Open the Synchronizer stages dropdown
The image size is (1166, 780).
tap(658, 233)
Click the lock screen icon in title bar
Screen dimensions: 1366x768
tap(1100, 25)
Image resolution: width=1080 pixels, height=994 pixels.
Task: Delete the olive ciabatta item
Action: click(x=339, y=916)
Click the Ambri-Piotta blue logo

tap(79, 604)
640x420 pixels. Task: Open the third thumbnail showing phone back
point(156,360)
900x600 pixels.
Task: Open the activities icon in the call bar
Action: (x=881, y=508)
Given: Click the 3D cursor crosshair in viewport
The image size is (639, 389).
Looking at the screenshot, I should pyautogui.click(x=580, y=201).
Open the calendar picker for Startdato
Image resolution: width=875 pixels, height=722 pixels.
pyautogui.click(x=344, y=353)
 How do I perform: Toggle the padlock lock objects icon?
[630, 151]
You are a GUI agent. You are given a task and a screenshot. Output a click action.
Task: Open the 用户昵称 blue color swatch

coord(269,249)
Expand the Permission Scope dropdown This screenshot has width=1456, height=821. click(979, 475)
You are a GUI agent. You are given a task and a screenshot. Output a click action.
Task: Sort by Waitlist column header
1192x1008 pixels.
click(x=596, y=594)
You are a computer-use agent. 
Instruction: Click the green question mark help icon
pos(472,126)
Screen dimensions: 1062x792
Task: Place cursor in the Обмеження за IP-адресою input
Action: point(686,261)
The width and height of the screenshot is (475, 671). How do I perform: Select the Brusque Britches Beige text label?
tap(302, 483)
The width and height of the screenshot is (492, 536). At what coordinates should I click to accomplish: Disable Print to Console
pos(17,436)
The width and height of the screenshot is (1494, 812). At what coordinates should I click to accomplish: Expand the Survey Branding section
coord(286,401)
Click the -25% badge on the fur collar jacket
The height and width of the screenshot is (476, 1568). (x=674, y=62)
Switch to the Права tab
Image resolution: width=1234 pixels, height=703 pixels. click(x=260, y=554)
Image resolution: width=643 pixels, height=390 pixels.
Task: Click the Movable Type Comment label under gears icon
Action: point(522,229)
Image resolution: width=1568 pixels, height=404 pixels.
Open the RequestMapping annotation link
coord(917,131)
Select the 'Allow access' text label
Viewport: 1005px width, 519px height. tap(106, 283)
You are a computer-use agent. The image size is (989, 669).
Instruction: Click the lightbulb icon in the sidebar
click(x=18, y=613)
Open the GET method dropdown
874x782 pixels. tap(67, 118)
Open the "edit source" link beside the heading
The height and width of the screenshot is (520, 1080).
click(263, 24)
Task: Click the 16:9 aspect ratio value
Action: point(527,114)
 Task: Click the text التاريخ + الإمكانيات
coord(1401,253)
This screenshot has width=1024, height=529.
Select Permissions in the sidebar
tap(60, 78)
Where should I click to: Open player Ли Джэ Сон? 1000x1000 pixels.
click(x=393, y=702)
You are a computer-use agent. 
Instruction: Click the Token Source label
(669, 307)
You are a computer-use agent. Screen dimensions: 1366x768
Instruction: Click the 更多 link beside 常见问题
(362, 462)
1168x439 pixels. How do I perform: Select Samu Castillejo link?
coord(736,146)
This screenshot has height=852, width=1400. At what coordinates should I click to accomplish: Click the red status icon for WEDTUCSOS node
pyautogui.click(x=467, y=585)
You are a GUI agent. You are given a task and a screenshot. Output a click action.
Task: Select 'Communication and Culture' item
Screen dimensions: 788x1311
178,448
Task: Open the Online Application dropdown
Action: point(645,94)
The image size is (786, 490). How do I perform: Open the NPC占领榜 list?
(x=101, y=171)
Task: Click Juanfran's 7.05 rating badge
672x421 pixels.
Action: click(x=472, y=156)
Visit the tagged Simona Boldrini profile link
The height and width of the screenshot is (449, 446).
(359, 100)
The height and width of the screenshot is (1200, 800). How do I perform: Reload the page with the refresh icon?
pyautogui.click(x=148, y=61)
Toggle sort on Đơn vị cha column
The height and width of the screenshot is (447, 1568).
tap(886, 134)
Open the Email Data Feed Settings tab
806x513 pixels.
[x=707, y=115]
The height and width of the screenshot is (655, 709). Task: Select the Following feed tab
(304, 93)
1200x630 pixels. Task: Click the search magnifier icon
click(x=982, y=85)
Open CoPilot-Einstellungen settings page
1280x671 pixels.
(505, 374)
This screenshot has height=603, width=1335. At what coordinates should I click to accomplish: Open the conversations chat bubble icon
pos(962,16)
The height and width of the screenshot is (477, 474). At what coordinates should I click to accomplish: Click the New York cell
────────────────
**Instructions to follow**. From the line containing "1200x630 pixels. Task: Click" down to the last line of the data, transcribe every line exactly; nothing else should appear.

**Solution to this exercise**.
1200x630 pixels. Task: Click the search magnifier icon
click(x=982, y=85)
Open CoPilot-Einstellungen settings page
1280x671 pixels.
(505, 374)
This screenshot has height=603, width=1335. At what coordinates should I click to accomplish: Open the conversations chat bubble icon
pos(962,16)
The height and width of the screenshot is (477, 474). At what coordinates should I click to accomplish: Click the New York cell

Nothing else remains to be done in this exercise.